--- START ---
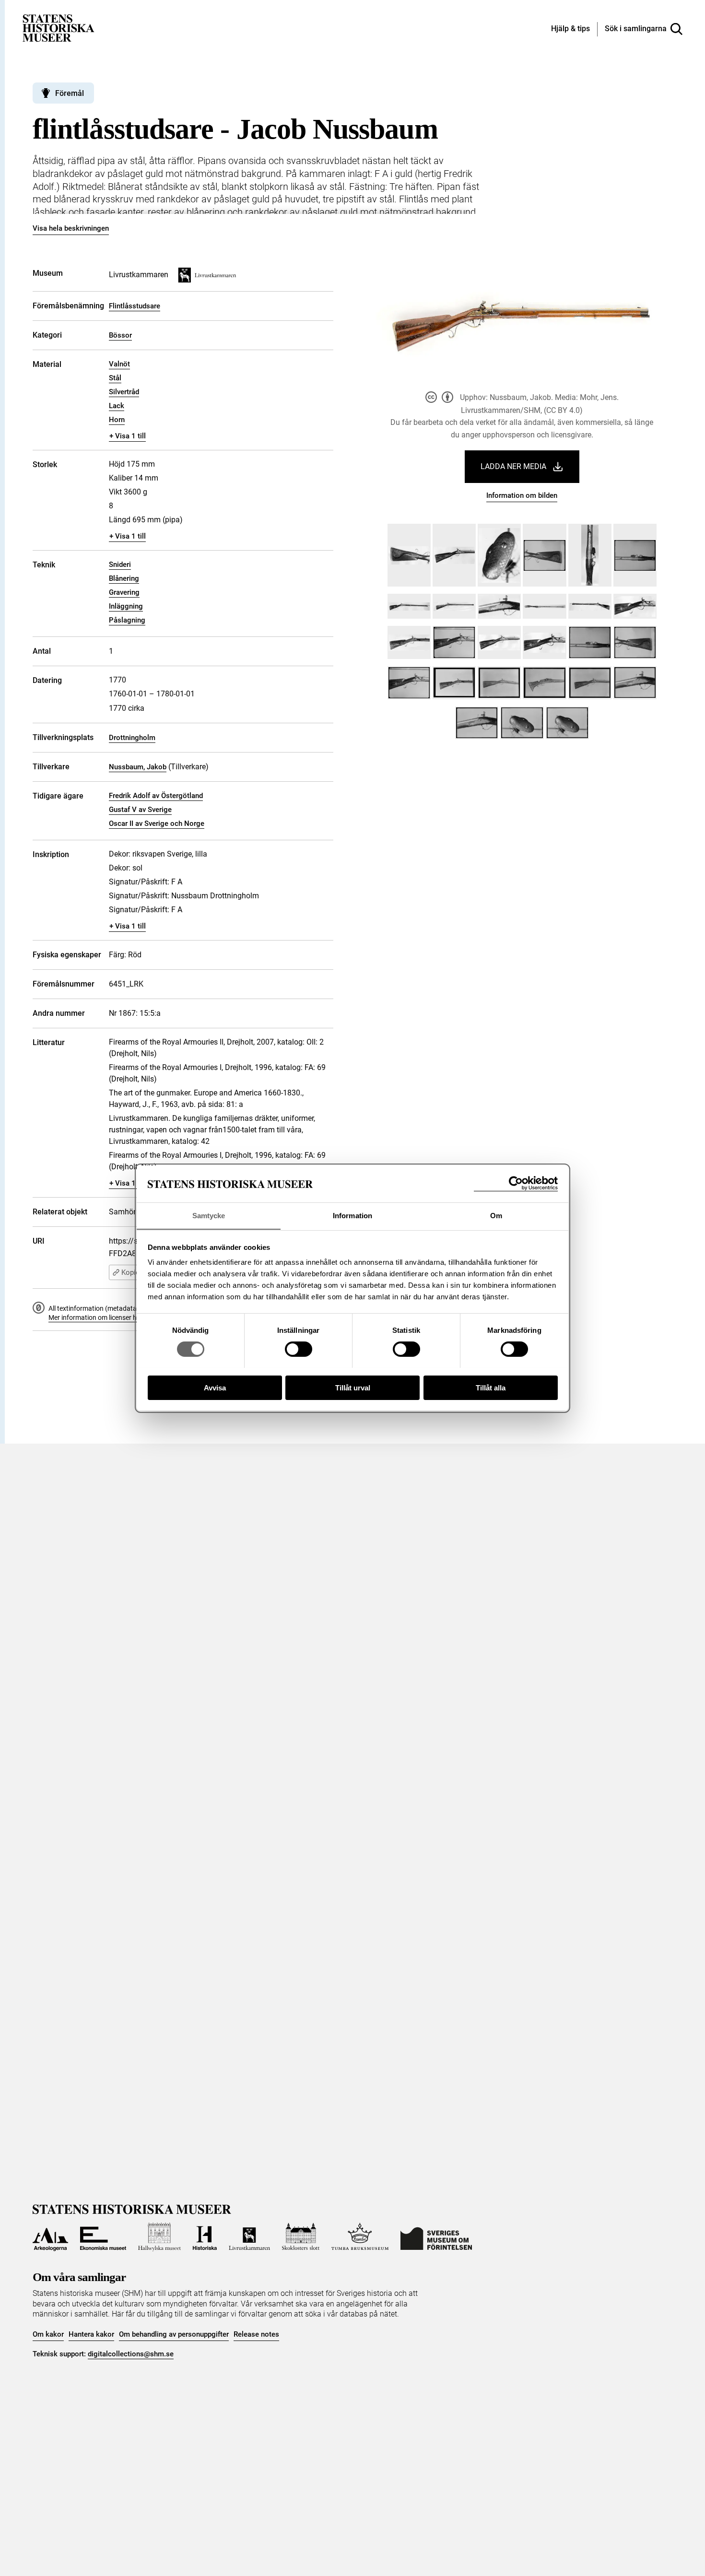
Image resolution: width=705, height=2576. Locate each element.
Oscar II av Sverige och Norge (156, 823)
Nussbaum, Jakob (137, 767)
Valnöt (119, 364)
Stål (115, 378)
--- END ---
--- START ---
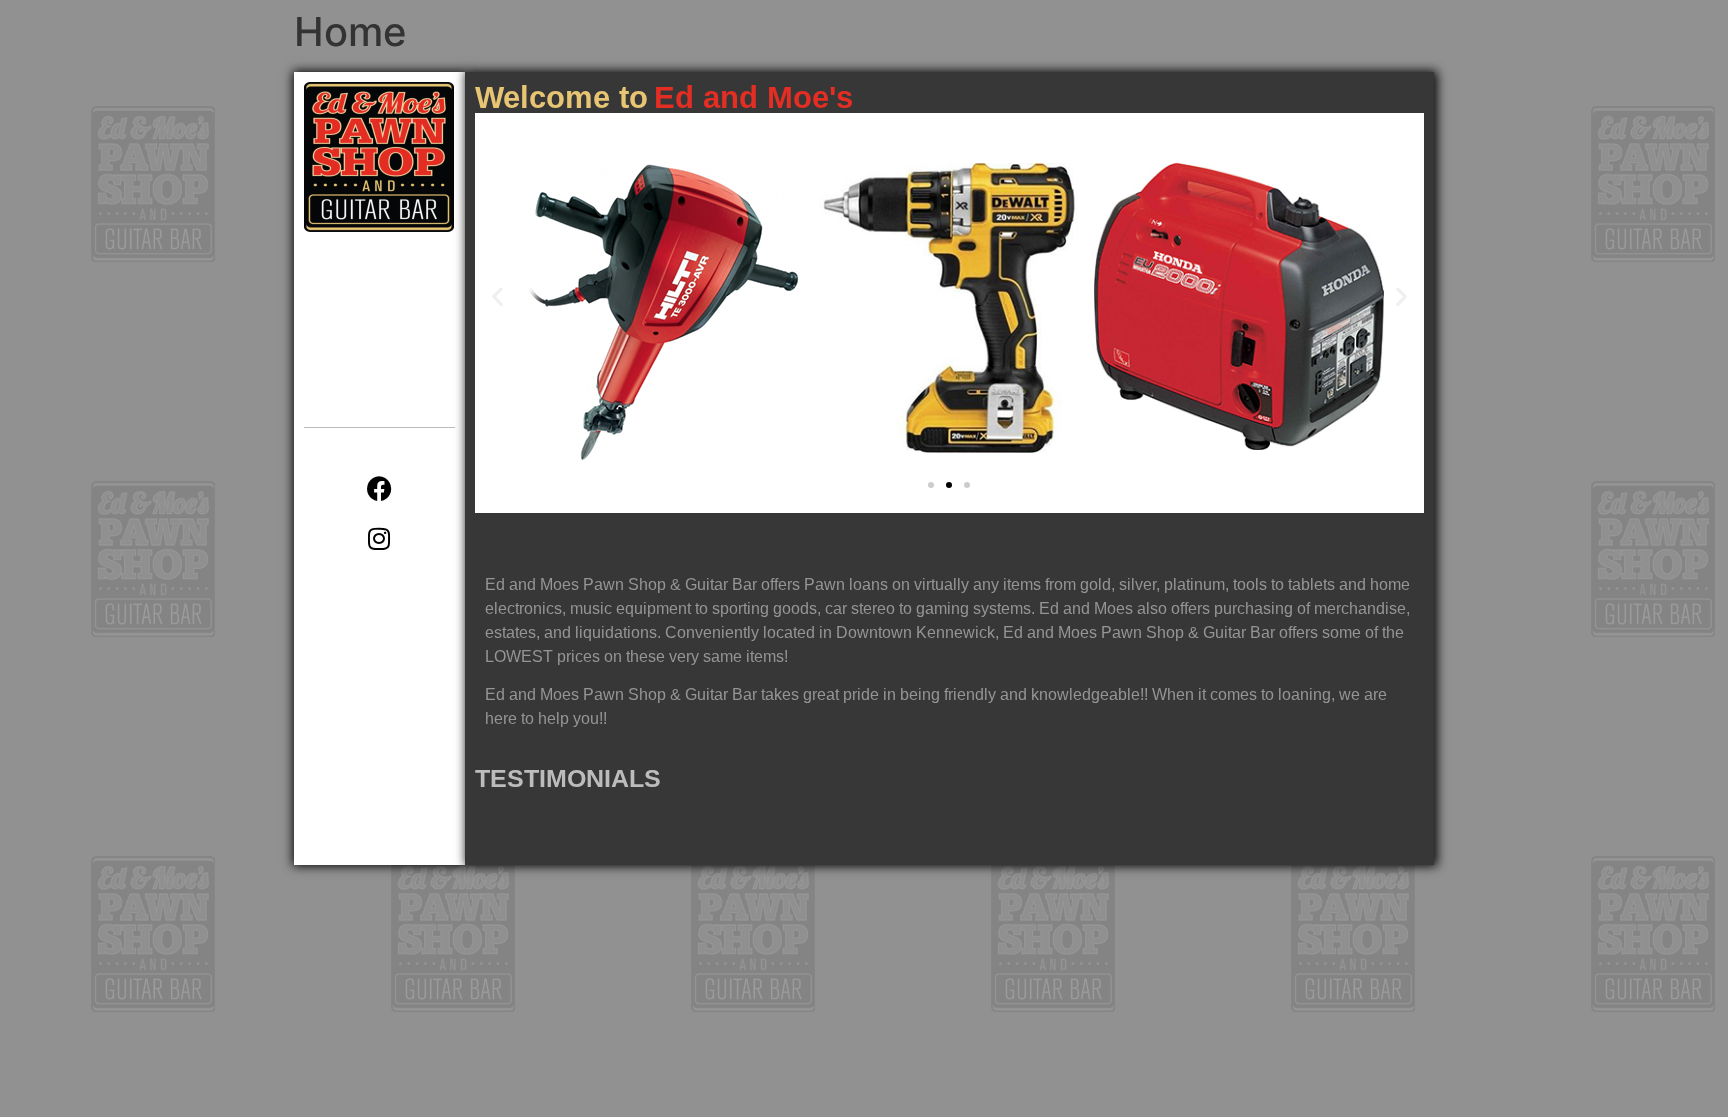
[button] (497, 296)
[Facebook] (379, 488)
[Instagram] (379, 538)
--- END ---
• Your assignment
What is needed is an exact copy of the lines above, from the one containing "Image resolution: width=705, height=2576." through the one containing "Stål (115, 378)", with nothing added.

• Result of this exercise
Image resolution: width=705, height=2576. Locate each element.
Oscar II av Sverige och Norge (156, 823)
Nussbaum, Jakob (137, 767)
Valnöt (119, 364)
Stål (115, 378)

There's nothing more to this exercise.